## Excerpted text
— START —
69 In considering whether a proceeding has been instituted “without reasonable cause”, there is a distinction between the pursuit of an argument which does not succeed, and the institution of a proceeding which is misconceived in the sense of being incompetent. This distinction may assist in determining whether conduct is unreasonable for the purposes of s 570(2)(b). The prosecution of an incompetent or hopeless case can be regarded as an unreasonable act. Conversely, the pursuit of a contentious, and ultimately unsuccessful argument is not an unreasonable act: Australian and International Pilots Association v Qantas Airways (No 3) (2007) 162 FCR 392; [2007] FCA 879 at [36] (Tracey J).
70 It is well established that a failure to accept a reasonable offer of compromise may constitute an unreasonable act or omission for the purposes of s 570(2)(b): Howard v Merdaval Pty Ltd t/as North Essendon Auto Spares) (No 2) [2020] FCA 1762 at [7] (O’Callaghan J); Peters v Commonwealth of Australia (No 2) [2022] FCA 135 at [28] (Anderson J); Cultural Office of Embassy of State of Kuwait v Solima [2022] FCA 692 at [43] (Thawley J).
— END —
## Material
— START —
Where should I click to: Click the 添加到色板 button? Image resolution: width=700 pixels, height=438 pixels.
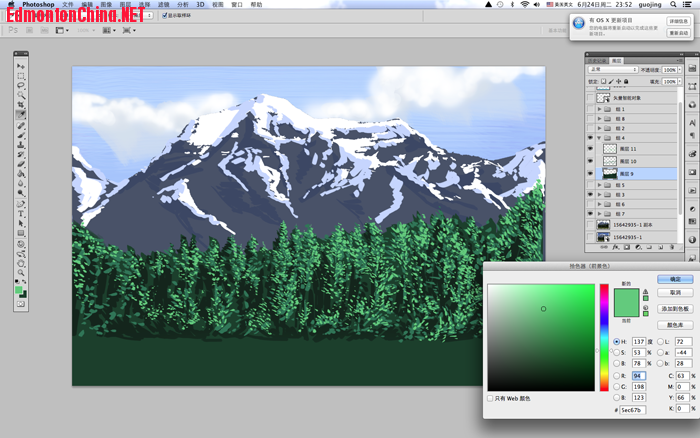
— END —
## Instruction 1
In the excerpt on unreasonable conduct under s 570(2)(b), how is the pursuit of a contentious but ultimately unsuccessful argument characterized?
## Instruction 2
From the excerpt on unreasonable conduct under s 570(2)(b), extract the passage from "70 It is well" up to and including "[43] (Thawley J).", word for word.

## Expected output 1
It is not an unreasonable act.

## Expected output 2
70 It is well established that a failure to accept a reasonable offer of compromise may constitute an unreasonable act or omission for the purposes of s 570(2)(b): Howard v Merdaval Pty Ltd t/as North Essendon Auto Spares) (No 2) [2020] FCA 1762 at [7] (O’Callaghan J); Peters v Commonwealth of Australia (No 2) [2022] FCA 135 at [28] (Anderson J); Cultural Office of Embassy of State of Kuwait v Solima [2022] FCA 692 at [43] (Thawley J).